*** Records for the exercise

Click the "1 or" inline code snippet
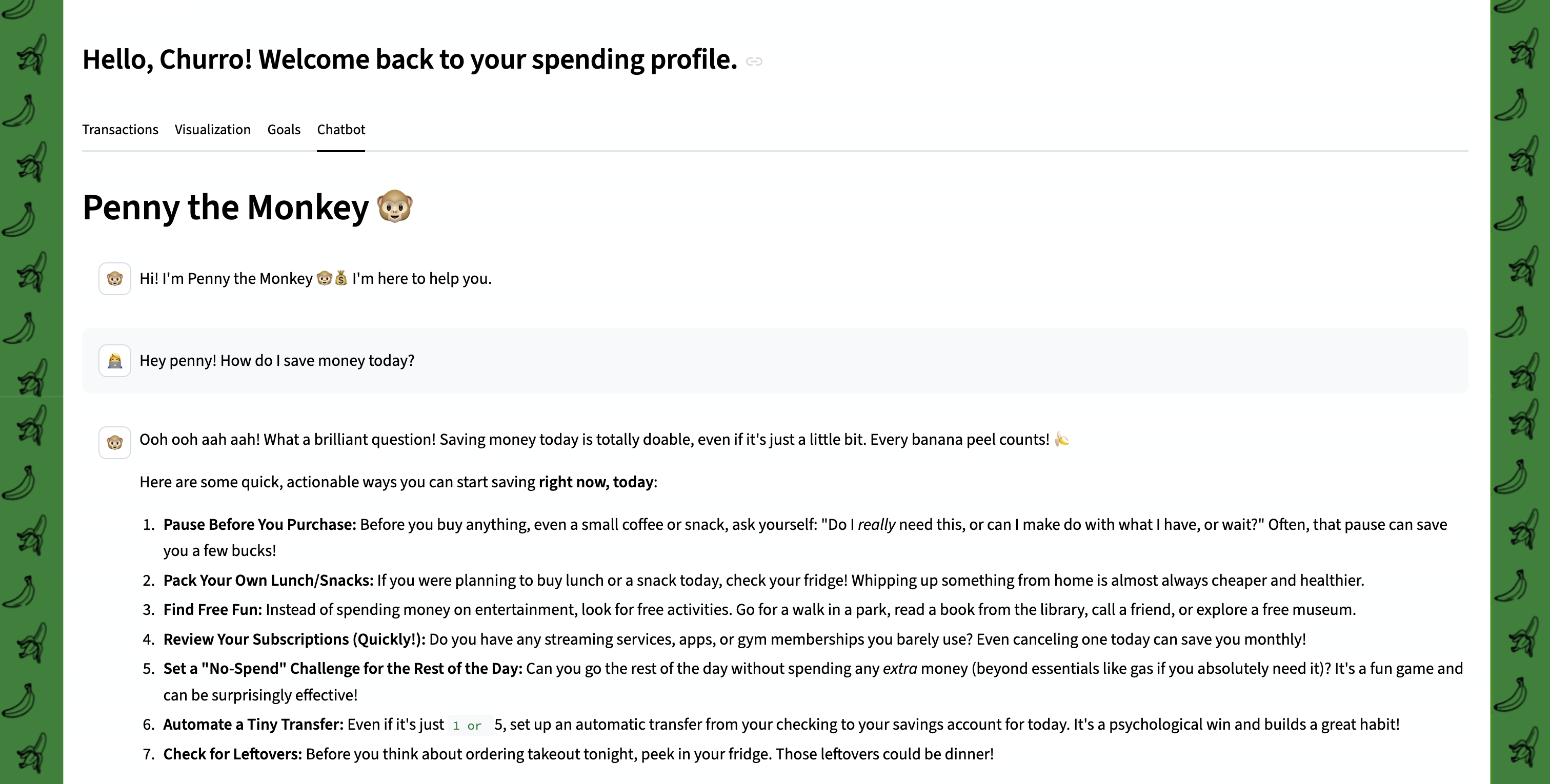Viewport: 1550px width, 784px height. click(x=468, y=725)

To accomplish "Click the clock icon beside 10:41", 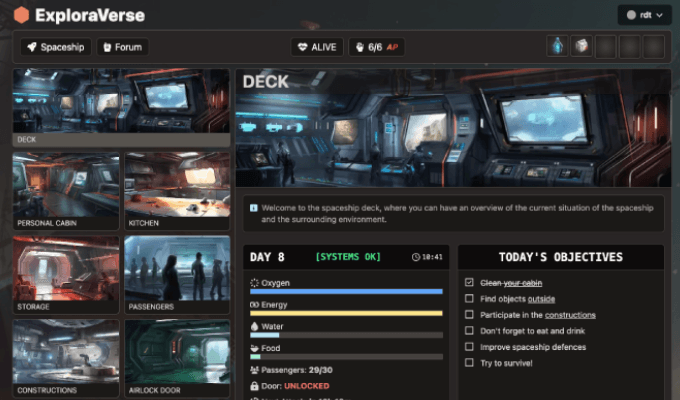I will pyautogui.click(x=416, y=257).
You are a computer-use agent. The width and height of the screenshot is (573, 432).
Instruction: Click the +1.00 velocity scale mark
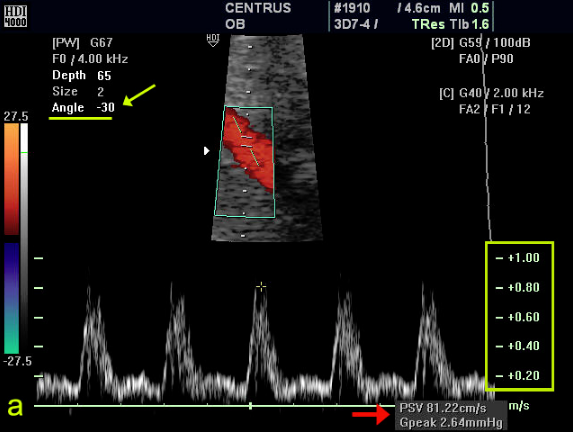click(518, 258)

******
*** Records for the exercise

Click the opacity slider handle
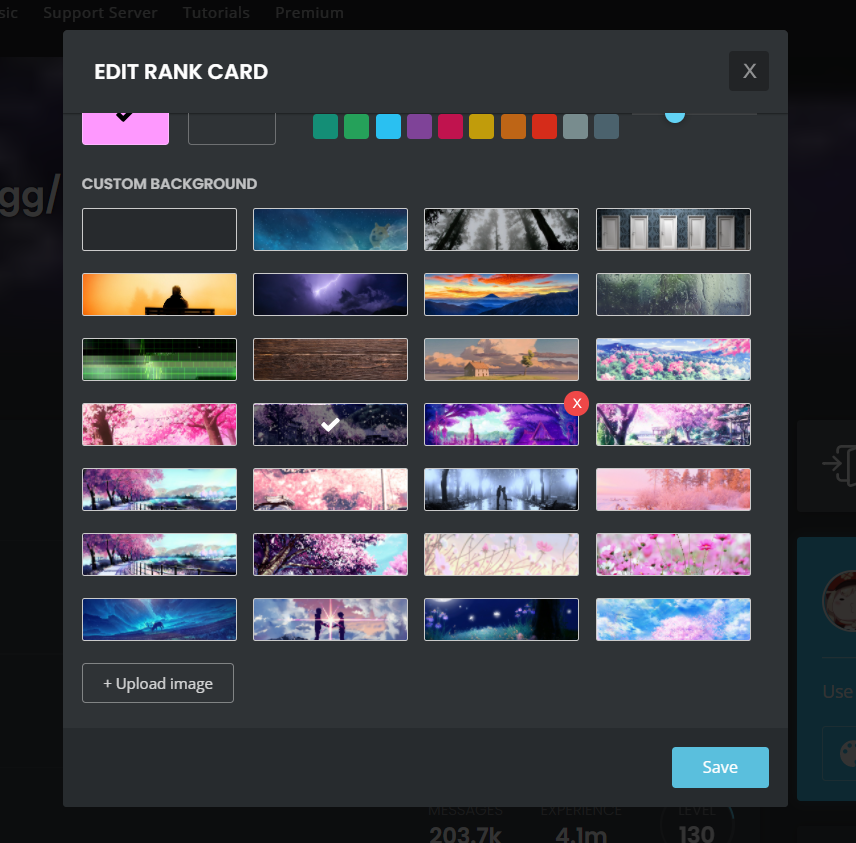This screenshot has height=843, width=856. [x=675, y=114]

******

** Stated goal **
Can you render only the entries in the stretch from the line containing "You are a computer-use" through the line containing "click(518, 258)" as a two-column CSV with the headers instruction and response? Use one row per entry, put each field in quotes with its line breaks turned into spaces, and leave out the pictures.

** Written reply **
instruction,response
"You are a computer-use agent. The width and height of the screenshot is (573, 432). Instruction: Click the +1.00 velocity scale mark","click(518, 258)"